begin Input

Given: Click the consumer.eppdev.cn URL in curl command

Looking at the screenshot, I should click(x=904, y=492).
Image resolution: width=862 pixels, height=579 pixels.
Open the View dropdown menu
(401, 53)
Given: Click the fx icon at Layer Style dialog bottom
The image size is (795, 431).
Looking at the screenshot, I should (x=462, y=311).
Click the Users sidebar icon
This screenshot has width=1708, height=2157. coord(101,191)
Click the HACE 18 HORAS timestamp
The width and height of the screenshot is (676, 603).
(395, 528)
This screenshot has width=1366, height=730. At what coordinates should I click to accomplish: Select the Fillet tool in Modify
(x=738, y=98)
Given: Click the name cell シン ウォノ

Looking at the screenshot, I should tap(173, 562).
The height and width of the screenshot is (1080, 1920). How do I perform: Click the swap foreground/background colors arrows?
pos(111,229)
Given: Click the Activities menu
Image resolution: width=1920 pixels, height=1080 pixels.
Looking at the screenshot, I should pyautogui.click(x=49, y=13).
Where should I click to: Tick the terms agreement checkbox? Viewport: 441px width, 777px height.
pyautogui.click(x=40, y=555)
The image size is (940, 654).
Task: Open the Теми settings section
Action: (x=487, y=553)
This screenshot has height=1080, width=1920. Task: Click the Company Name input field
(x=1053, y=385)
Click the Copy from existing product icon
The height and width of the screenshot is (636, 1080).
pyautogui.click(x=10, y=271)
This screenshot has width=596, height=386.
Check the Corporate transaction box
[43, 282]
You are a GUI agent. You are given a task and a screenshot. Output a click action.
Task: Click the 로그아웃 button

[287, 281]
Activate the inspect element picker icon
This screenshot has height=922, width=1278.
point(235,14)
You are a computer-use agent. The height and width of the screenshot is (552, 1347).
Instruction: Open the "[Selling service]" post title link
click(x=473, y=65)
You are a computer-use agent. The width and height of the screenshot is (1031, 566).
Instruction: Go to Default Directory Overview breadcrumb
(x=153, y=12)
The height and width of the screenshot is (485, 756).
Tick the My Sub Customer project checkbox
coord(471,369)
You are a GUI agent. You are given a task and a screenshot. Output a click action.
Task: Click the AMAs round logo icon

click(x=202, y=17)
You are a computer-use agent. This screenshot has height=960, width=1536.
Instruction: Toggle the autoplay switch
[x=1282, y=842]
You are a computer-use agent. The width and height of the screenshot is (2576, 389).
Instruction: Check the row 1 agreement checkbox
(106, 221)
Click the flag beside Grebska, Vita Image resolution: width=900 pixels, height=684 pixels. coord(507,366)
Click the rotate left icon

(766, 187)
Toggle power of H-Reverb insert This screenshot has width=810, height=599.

end Input

[Work to be completed] Rewrite all the items above, substituting "check box" for every occurrence of "checkbox" and leaving everything else unchanged.

[Result]
Given: Click the consumer.eppdev.cn URL in curl command

Looking at the screenshot, I should click(x=904, y=492).
Image resolution: width=862 pixels, height=579 pixels.
Open the View dropdown menu
(401, 53)
Given: Click the fx icon at Layer Style dialog bottom
The image size is (795, 431).
Looking at the screenshot, I should (x=462, y=311).
Click the Users sidebar icon
This screenshot has width=1708, height=2157. coord(101,191)
Click the HACE 18 HORAS timestamp
The width and height of the screenshot is (676, 603).
(395, 528)
This screenshot has width=1366, height=730. At what coordinates should I click to accomplish: Select the Fillet tool in Modify
(x=738, y=98)
Given: Click the name cell シン ウォノ

Looking at the screenshot, I should tap(173, 562).
The height and width of the screenshot is (1080, 1920). How do I perform: Click the swap foreground/background colors arrows?
pos(111,229)
Given: Click the Activities menu
Image resolution: width=1920 pixels, height=1080 pixels.
Looking at the screenshot, I should pyautogui.click(x=49, y=13).
Where should I click to: Tick the terms agreement check box? Viewport: 441px width, 777px height.
pyautogui.click(x=40, y=555)
The image size is (940, 654).
Task: Open the Теми settings section
Action: (x=487, y=553)
This screenshot has height=1080, width=1920. Task: Click the Company Name input field
(x=1053, y=385)
Click the Copy from existing product icon
The height and width of the screenshot is (636, 1080).
pyautogui.click(x=10, y=271)
This screenshot has width=596, height=386.
Check the Corporate transaction box
[43, 282]
You are a GUI agent. You are given a task and a screenshot. Output a click action.
Task: Click the 로그아웃 button

[287, 281]
Activate the inspect element picker icon
This screenshot has height=922, width=1278.
point(235,14)
You are a computer-use agent. The height and width of the screenshot is (552, 1347).
Instruction: Open the "[Selling service]" post title link
click(x=473, y=65)
You are a computer-use agent. The width and height of the screenshot is (1031, 566).
Instruction: Go to Default Directory Overview breadcrumb
(x=153, y=12)
The height and width of the screenshot is (485, 756).
Tick the My Sub Customer project check box
coord(471,369)
You are a GUI agent. You are given a task and a screenshot. Output a click action.
Task: Click the AMAs round logo icon

click(x=202, y=17)
You are a computer-use agent. This screenshot has height=960, width=1536.
Instruction: Toggle the autoplay switch
[x=1282, y=842]
You are a computer-use agent. The width and height of the screenshot is (2576, 389).
Instruction: Check the row 1 agreement check box
(106, 221)
Click the flag beside Grebska, Vita Image resolution: width=900 pixels, height=684 pixels. coord(507,366)
Click the rotate left icon

(766, 187)
Toggle power of H-Reverb insert This screenshot has width=810, height=599.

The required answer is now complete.